George Washington was a man of impenetrable and towering integrity. He did not just espouse a vision; he acted in order to achieve and defend it.

Integrity is the virtue of remaining loyal to one's convictions and values. A man who is able to hold to a principled course of action, to pursue his values relentlessly, without compromise, and to do so under duress and the scorn of others, deserves our deepest respect.

This is what George Washington can give to America ... the spectacle of vision and moral certainty, backed up by action. He realized the importance of freedom and individual rights, and he pursued these values rather than power, approval, or prestige. And when we realize that human life was at stake and that he entered this battle on a world stage, and at the risk of his life and everything he loved, we know we are in the presence of a man who deserves our reverential awe.
Ridpath opens his essay by considering America's fortune in so often having "principled, moral leaders, directing this nation against history's tyrants and in pursuit of freedom and the rights of man" -- and I think he would agree that we could use such a leader now.

What I find so striking about this essay, aside from that very reverential awe is that Ridpath's words are radically different from those of so many today.

When is the last time, for example, you heard someone express authentic admiration for the character of someone running for President? Who was the last political figure you heard touted as "practical" that you would personally trust with anything important? When was the last time you heard someone famous held out as a moral example -- and wanted to live that kind of life here and now?

It's been quite a while for me, too.

The fact that America has had such leaders should serve as a basis for rational optimism that she can have them again. More important though, by bringing Washington back to life with his moving essay, we can see from Ridpath that Washington is still here through the historical record to guide us.

Great leaders like Washington do so in large part through example. That is, they appeal to the best within those of us who take their direction. They show the way, and in so doing, help us see why we should follow them and how best to do so.

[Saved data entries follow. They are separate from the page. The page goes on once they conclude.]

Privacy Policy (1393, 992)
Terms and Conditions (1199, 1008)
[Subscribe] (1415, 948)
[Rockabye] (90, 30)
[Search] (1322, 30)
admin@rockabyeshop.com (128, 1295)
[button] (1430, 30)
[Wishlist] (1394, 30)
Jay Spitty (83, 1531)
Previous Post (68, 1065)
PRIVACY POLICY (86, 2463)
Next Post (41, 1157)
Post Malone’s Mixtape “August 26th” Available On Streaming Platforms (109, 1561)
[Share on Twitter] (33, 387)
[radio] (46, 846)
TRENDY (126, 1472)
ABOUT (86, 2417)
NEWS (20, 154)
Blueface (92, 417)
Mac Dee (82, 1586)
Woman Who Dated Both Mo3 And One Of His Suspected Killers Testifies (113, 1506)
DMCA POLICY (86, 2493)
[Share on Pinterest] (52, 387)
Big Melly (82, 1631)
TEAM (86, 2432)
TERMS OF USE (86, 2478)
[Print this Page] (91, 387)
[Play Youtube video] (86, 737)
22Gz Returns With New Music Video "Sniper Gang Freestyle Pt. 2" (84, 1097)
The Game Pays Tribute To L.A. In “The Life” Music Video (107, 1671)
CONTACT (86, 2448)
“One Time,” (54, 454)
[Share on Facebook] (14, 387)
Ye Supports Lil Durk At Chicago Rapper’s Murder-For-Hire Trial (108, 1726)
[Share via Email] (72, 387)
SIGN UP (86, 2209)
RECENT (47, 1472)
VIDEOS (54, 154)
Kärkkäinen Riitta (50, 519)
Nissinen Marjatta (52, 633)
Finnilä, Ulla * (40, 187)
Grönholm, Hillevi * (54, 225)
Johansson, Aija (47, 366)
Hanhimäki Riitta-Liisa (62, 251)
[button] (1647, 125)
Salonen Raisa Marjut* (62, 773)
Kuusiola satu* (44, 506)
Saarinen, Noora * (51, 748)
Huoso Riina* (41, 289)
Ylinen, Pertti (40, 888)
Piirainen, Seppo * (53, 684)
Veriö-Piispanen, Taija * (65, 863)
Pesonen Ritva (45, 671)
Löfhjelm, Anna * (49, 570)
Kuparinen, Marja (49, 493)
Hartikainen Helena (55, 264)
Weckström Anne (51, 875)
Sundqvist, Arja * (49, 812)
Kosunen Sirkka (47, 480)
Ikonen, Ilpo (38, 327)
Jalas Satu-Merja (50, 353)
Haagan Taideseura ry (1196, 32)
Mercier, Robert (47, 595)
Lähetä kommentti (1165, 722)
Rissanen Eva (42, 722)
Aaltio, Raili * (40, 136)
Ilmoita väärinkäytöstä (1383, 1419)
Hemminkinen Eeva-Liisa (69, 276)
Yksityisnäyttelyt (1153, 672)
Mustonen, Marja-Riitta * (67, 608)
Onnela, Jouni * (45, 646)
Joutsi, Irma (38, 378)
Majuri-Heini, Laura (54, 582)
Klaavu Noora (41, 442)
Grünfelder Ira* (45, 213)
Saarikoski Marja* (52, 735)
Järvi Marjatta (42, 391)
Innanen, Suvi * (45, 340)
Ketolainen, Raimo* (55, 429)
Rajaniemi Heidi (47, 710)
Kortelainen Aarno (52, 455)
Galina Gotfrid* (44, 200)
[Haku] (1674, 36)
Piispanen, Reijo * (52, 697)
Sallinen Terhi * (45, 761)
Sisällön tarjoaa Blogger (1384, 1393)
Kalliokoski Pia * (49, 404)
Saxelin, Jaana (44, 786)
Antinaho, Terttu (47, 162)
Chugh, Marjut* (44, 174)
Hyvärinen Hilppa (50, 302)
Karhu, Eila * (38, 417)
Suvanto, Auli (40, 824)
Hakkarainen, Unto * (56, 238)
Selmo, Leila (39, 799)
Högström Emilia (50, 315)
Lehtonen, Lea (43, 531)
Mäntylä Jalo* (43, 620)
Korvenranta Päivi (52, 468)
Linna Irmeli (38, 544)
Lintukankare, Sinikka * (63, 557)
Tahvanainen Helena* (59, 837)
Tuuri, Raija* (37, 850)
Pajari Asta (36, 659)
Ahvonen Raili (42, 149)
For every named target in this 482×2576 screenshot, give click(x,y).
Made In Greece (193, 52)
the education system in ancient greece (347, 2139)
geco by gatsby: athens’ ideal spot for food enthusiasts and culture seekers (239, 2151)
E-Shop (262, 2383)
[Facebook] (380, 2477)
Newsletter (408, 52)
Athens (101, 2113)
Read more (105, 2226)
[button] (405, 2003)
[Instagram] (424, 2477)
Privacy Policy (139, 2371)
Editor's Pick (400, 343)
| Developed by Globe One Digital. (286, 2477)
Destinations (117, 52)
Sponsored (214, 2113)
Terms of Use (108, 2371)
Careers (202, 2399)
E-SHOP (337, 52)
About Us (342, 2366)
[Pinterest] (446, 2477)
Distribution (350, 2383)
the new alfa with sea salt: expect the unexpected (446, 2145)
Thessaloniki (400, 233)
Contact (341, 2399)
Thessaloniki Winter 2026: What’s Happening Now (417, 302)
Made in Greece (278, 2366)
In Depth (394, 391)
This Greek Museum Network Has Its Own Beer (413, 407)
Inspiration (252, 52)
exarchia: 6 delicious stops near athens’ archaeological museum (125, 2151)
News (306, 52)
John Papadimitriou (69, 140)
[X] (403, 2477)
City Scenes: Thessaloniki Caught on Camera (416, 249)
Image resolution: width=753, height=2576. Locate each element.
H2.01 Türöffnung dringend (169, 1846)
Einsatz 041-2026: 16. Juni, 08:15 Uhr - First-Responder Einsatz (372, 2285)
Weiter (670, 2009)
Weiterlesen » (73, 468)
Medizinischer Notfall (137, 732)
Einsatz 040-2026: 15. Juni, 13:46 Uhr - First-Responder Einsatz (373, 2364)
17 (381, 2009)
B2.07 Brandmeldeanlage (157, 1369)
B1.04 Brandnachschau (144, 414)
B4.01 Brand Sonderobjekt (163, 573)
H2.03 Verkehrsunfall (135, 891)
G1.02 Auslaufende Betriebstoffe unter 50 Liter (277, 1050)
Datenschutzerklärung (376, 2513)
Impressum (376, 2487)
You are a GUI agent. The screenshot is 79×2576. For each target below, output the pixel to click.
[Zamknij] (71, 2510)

There is a unity in purpose, thought, and deed in the leader's mind and actions -- and he imparts these to his subordinates because he realizes they need to lead themselves.

A leader worthy of the name has no use for lackeys, yes-men, or the blindly loyal, as we can easily infer from Washington's words:
Let us therefore animate and encourage each other, and show the whole world that a Freeman, contending for liberty on his own ground, is superior to any slavish mercenary on earth.
It is a mistake at best to whine about America's lack of leadership: That is to forget (and prove oneself unworthy of) the man who transformed a demoralized militia into a victorious force on his way to greatness.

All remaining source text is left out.